What we have in BC and the western provinces is nothing short of priceless.  And, tragically, it is becoming even more rare and valuable in a world gone consumer-mad.  Those poor people paved paradise and put in a coal-burning plant.  In the process, they eliminated nature except for the rocks and dirt.  The air is thick with pollutants.  Most days you can’t see two kilometres for the smog.  They can’t imagine standing in a grove of trees that are fresh and clean.  They can’t imagine free and diverse forms of wildlife.  They haven’t got a clue.
But they will.  They will see the devastation eventually for what it is: a deadly trade off for throw-away consumables.  I guess the question is this: will we? 
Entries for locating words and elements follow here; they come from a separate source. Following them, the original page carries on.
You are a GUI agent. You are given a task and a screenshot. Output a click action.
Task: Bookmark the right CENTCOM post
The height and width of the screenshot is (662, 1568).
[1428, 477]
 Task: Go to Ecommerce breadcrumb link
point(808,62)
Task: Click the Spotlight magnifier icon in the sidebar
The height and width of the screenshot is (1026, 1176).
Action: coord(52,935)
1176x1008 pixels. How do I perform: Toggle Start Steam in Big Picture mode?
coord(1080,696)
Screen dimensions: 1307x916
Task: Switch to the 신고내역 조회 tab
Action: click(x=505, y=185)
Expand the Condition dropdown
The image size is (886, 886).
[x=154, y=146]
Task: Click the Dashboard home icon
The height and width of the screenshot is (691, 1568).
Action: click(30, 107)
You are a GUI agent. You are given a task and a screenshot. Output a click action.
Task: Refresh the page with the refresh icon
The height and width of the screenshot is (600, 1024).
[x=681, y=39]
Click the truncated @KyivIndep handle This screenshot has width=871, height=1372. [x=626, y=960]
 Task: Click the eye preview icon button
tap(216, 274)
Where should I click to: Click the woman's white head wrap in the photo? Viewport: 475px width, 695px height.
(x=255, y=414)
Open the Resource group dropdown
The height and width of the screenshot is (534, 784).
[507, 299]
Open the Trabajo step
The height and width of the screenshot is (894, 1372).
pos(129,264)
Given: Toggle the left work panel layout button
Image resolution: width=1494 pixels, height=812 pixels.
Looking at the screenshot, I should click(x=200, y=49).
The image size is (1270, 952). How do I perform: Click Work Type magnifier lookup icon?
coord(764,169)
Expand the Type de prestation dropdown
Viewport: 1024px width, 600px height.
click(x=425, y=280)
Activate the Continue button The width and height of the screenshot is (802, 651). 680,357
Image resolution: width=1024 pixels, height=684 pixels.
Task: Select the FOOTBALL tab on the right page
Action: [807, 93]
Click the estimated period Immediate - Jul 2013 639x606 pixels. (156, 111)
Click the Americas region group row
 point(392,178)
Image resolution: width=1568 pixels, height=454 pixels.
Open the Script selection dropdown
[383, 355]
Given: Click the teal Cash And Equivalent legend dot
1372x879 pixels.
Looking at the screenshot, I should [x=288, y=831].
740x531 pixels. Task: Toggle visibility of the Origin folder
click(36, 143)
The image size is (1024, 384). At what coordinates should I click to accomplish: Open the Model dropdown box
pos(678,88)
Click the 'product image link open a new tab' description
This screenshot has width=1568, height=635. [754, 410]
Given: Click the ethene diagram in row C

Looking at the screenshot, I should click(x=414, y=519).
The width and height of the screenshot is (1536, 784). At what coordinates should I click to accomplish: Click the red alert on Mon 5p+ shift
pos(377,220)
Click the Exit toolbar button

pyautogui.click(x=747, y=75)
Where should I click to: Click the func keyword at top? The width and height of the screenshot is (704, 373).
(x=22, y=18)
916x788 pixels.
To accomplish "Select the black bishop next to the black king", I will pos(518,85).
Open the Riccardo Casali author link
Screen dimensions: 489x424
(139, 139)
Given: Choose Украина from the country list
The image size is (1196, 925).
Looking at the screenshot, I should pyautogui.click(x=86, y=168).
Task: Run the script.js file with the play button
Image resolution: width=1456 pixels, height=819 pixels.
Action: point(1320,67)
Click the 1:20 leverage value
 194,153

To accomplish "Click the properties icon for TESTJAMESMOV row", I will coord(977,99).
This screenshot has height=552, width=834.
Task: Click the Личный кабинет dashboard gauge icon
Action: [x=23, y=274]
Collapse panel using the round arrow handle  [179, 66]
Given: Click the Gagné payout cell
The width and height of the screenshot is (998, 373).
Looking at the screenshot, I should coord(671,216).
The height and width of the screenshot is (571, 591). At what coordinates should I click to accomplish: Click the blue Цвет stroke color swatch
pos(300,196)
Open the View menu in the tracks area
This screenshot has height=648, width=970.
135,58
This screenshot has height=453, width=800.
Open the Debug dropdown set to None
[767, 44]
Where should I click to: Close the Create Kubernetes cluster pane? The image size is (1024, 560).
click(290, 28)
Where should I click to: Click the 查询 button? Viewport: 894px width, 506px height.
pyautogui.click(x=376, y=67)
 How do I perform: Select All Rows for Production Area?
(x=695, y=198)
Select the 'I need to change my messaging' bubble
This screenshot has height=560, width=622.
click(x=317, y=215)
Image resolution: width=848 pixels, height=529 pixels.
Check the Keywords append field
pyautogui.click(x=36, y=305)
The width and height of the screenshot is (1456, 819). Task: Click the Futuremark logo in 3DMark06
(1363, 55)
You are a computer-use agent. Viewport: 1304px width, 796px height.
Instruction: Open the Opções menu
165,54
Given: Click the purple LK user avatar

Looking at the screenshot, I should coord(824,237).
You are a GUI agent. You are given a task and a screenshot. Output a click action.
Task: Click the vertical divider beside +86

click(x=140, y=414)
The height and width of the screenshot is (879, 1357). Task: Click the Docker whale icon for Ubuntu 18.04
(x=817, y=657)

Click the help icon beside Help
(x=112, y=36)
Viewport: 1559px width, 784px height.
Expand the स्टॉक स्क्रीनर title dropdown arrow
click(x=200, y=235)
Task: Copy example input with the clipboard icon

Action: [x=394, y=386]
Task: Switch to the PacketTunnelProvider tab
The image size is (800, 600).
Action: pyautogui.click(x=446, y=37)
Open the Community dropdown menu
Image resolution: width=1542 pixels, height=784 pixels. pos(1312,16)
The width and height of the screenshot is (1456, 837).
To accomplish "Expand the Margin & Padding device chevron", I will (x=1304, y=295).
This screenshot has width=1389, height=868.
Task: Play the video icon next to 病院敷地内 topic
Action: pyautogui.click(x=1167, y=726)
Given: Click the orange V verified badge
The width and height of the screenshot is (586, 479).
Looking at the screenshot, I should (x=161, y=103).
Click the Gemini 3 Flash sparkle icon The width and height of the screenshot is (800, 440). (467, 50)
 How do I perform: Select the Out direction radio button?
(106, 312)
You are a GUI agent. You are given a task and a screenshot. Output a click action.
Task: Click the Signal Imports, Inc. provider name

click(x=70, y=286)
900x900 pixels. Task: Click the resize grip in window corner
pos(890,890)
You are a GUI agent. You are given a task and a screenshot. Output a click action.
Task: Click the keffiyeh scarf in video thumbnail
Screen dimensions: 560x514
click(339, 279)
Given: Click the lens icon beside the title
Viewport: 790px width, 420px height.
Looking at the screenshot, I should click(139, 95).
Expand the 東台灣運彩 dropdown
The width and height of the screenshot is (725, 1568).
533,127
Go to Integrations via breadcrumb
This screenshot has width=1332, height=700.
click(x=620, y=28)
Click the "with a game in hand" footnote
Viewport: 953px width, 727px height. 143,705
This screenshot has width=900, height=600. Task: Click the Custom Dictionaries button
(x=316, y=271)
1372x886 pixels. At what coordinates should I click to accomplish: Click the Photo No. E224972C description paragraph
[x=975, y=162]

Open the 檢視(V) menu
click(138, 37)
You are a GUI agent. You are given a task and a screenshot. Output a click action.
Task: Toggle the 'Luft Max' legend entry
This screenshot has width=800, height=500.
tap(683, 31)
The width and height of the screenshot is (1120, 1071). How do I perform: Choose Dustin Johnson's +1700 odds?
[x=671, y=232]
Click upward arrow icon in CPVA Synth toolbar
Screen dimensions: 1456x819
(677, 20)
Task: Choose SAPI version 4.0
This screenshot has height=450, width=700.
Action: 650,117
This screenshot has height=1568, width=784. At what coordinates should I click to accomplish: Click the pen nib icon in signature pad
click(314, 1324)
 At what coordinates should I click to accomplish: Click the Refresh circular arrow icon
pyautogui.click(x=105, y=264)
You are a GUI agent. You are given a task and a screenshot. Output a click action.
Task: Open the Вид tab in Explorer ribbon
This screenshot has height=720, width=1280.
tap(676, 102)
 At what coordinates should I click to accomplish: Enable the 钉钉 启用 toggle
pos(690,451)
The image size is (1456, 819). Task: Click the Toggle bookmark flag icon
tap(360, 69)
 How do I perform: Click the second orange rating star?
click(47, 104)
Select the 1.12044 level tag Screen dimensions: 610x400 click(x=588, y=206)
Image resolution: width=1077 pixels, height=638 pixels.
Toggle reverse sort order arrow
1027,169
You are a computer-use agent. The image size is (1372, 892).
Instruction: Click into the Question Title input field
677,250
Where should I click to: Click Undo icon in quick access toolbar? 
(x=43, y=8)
The government of BC calls our provincial resources ‘SuperNatural’.  They are right.  Sadly, they are mostly content with the description for marketing purposes.  They don’t seem too inclined to promote it except to logging companies, mining companies and now river-buyers who will sell out our heritage by way of BC Hydro.  This province is a jewel in a tarnished world and our government is selling the rivers!  We have more economic opportunity simply by sharing our natural wonders, not having to sell them by the board foot, kilowatt or the metric ton. 
I don’t believe that government leads.  They are instead led by pollsters, advisors, cronies and lobbyists.  And our current governments are following the old economic models of those perpetual advocates of self-interest and greed.  If you want to see how that works, go to Detroit.  Go to Philadelphia.  Go to Hong Kong.  Life sustaining nature is traded for one-time feel-good purchases and a pocket full of cash.  It looks like the beads and trinkets trade for Manhattan Island only worse. 
Don’t count on government.  The Federal government has already overseen the demise of what they are supposed to protect.  See: Fisheries and Oceans. See over-fishing and fish-farm pollution.  Try to see wild fish!  They will sell out our heritage as fast as they can.   Saving our natural world is a fatiguing prospect for anyone but the options are simply not there.  Don’t save it and you will breathe the air I breathed in China.  
By economic forces, more and more people are being encouraged, if not subtly forced ,to live in cities.  And, of course, the price of entry to the city is rising while the value of small-town Canada is diminishing even more rapidly.  Small towns are dying in droves.  Already 80% of the Canadian population lives in urban settings – mostly miserably.  Sixty percent live in the five largest cities.  It would appear that we are headed in the direction Orwell predicted, Big Industry is wanting and Big Government is achieving.  If you want a sneak preview of things to come, go visit China.    
Buying a cabin may not be much of a show of resistance.  Even full-time, off-the-grid living in one is not.  But, right now, I see this place as a refuge from the madding crowd.  I see it as a respite from the rat race.  I see it as a statement for how we could live.  I see it as being contrary to the way things seem to be heading.  And I see Hong Kong as the eventual lifestyle model for us all if we don’t embrace, value and protect what we have.